Well, possibly the repertoire, although with Mergia’s trio partners of bassist Mike Majkowski and drummer Pawel Szpura, both of them arriving from a free jazz (or free rock) background, there was a definite thrust towards a violent modernisation.
Megia made his name in Addis Ababa, but jumped ship to Washington DC in 1981. It sounds like he spends a lot of time attending out-there jazz gigs, as this new trio flexes right at the edge of a hardened stylistic approach that’s very much an updating of his Ethiopian roots, surging with an avant-fusion aggression, pulsating with angular funk grooves, ramming with a totally unexpected attention to fractured instrumental textures.
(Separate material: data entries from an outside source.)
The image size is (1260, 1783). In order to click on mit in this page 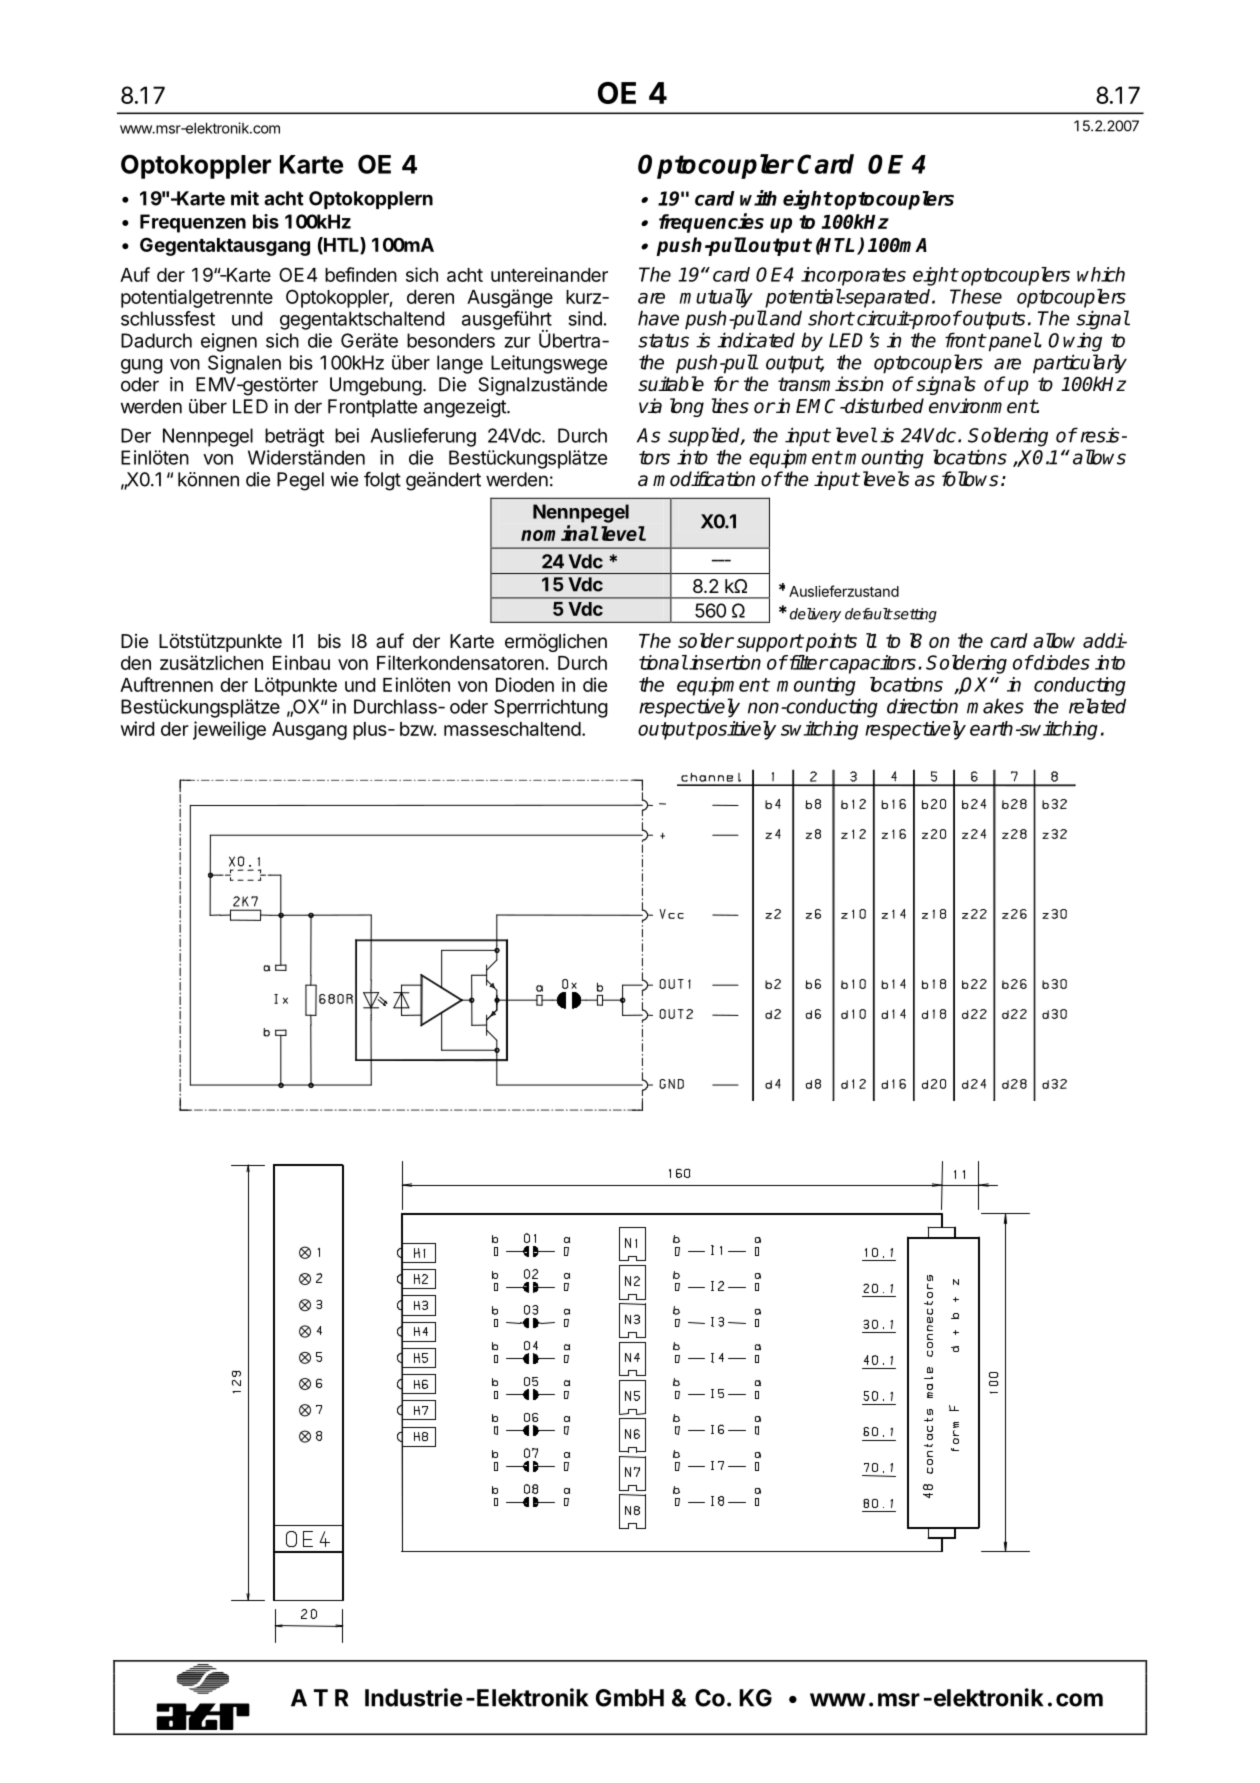, I will do `click(245, 198)`.
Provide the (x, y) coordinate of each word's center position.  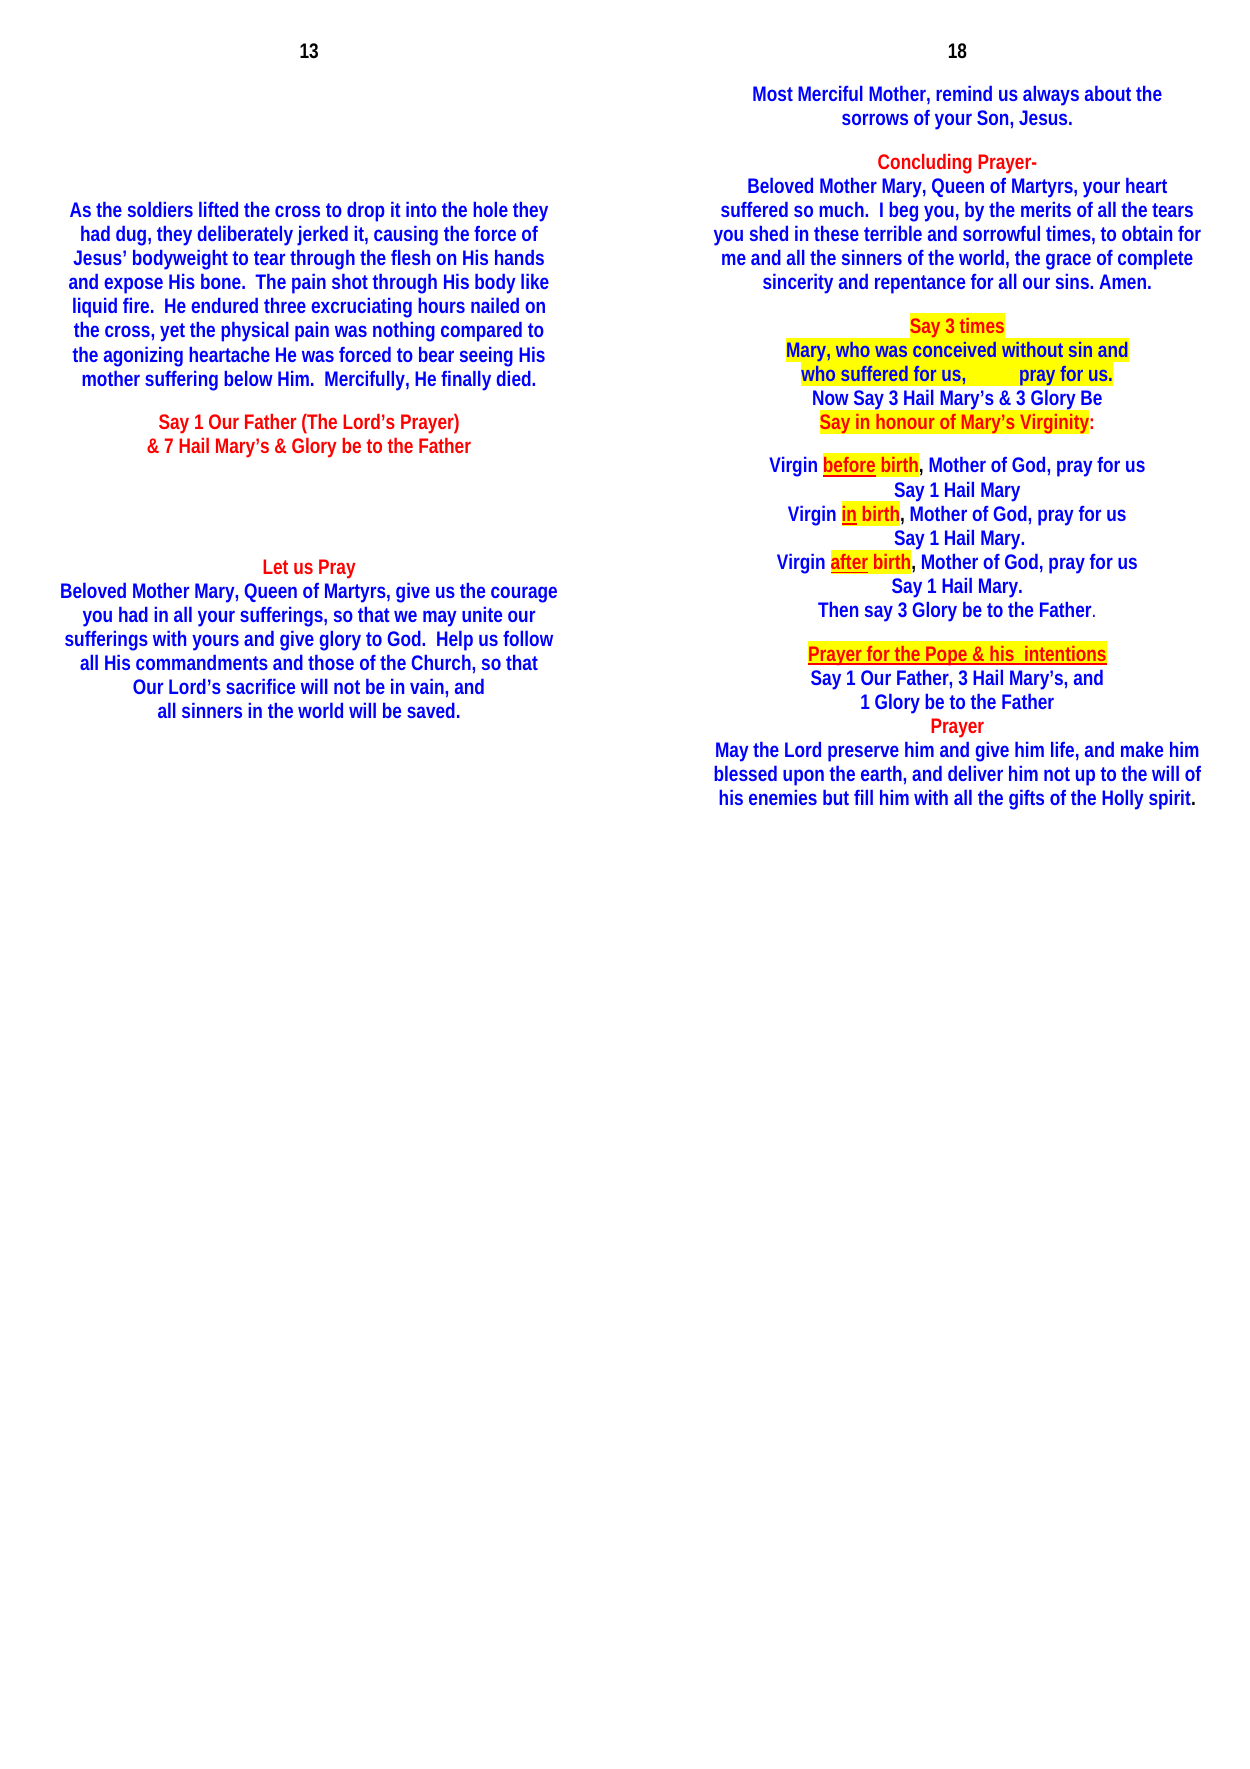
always (1051, 96)
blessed (745, 773)
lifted (218, 209)
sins (1074, 281)
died (515, 378)
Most (773, 93)
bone (223, 281)
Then (838, 609)
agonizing (143, 357)
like (535, 281)
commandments (202, 662)
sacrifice (260, 686)
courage (524, 594)
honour (905, 421)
The melodic heart of Ethiopian music still beats within, but Mergia is no nostalgically complacent revivalist. With the assistance of his partners, he’s sitting right here in the present moment. Given his age and avuncular appearance, this came as quite a shock.
Mergia moved from electric piano to accordion, investing the tunes with varying degrees of eerie atmosphere, but also flooding out crackling bursts of freethiopian jazz, Majkowski and Szpura adding a breathtakingly tight spring-funk propulsion, keeping the time free, perpetually soloing and engaging in a running battle with their leader, to decide who was going to push the music further, faster and higher.
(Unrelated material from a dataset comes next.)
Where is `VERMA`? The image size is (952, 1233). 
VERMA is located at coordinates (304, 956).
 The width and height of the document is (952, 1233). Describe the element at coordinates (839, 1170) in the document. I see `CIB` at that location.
The innate, old school Ethiopian qualities came through more strongly on the occasions when Mergia started singing. Otherwise, this was an inspired manifestation of fusion, revealing the positive powers of the form.
Venue main man Richard Guy introduced the band, personally moved aside some tables to create a dance space, and encouraged movement in the audience, but surely creating steps to match this music would have been a major challenge, and the floor remained mysteriously empty. The dancing was all in our heads!